■ Written instruction A ■
In the passage below on the Mon Valley, rewrite the text starting at "By the middle" and ending at "to new suburbs.", swapping "slums" for "tenements".

■ Extract provided ■
»»
In 1947, the Taft-Hartley Act, one of the most sweeping pieces of anti-union legislation in U.S. history, was passed over the veto of Harry Truman. Among the act’s various provisions was the right for states to pass ‘right to work’ legislation, which outlawed “closed shop” union organizing and allowed non-union workers to hire in—a major blow for union power, and perhaps the singular aspect that secured bipartisan support from the ‘Dixiecrats’ and curtailed union organizing in the South.
By the middle of the century, as the economic foundation of the Mon Valley was being hollowed out, so too was its urban environment. Whole sections of the city, including much of its antique affordable housing stock, was razed to make way for large-scale urban renewal projects that never materialized, and the land was ultimately handed over to the steel firms. Population displacement was motivated first by a desire to ‘clean up the slums’ and ‘reduce crime,’ but ultimately served to provide inexpensive land to massive corporations. While communities across the country wiped the slate clean of urban neighborhoods, they were simultaneously losing residents and their tax bases to new suburbs.
««
■ Records provided ■
»»
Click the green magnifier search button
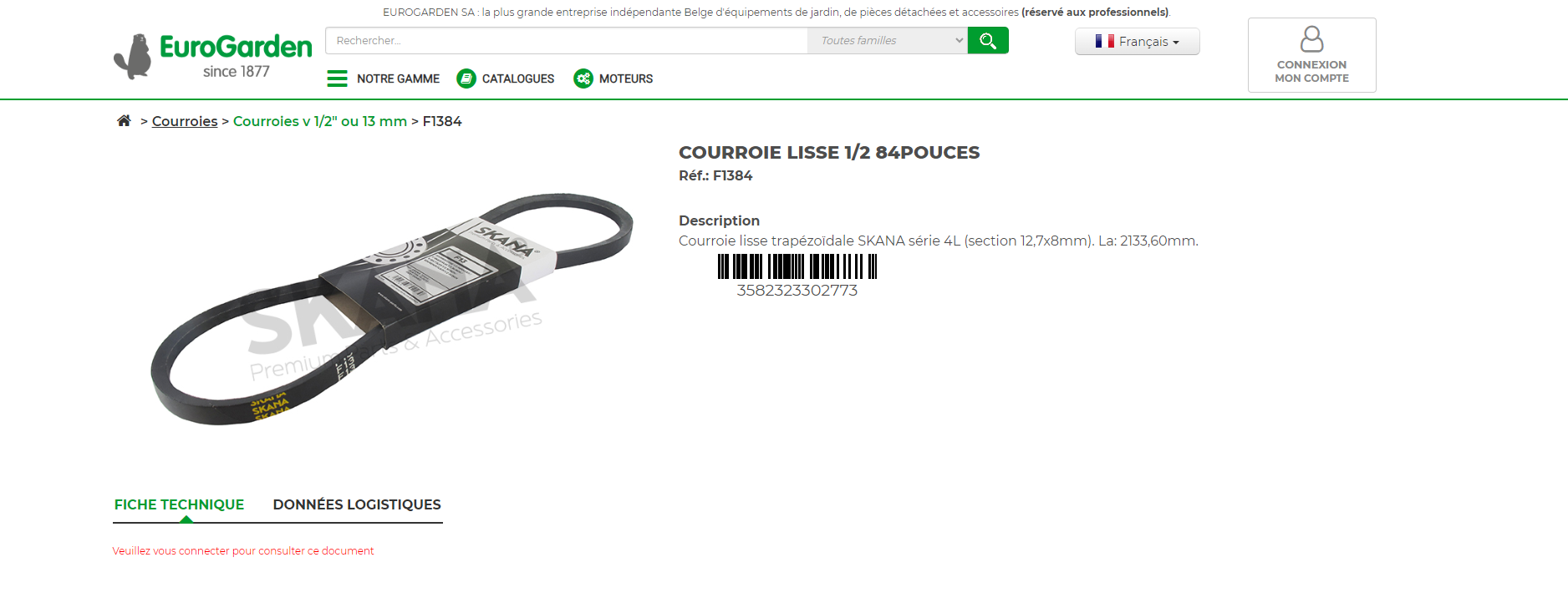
««
»»
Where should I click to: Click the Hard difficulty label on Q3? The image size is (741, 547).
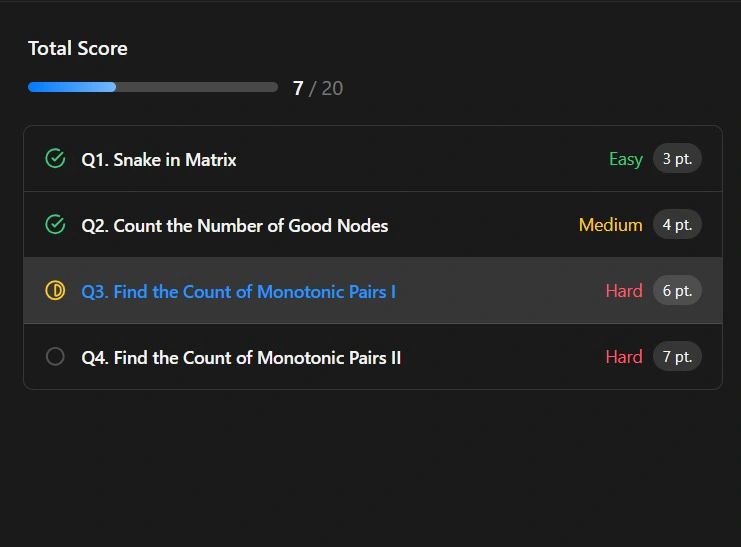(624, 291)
««
»»
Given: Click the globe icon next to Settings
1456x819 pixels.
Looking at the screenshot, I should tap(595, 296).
««
■ Written instruction B ■
Copy out the lines of the entries above, starting at the line containing "Given: Click the globe icon next to Settings" and ending at the line containing "Looking at the", both lines included.

■ Problem solution A ■
By the middle of the century, as the economic foundation of the Mon Valley was being hollowed out, so too was its urban environment. Whole sections of the city, including much of its antique affordable housing stock, was razed to make way for large-scale urban renewal projects that never materialized, and the land was ultimately handed over to the steel firms. Population displacement was motivated first by a desire to ‘clean up the tenements’ and ‘reduce crime,’ but ultimately served to provide inexpensive land to massive corporations. While communities across the country wiped the slate clean of urban neighborhoods, they were simultaneously losing residents and their tax bases to new suburbs.

■ Problem solution B ■
Given: Click the globe icon next to Settings
1456x819 pixels.
Looking at the screenshot, I should tap(595, 296).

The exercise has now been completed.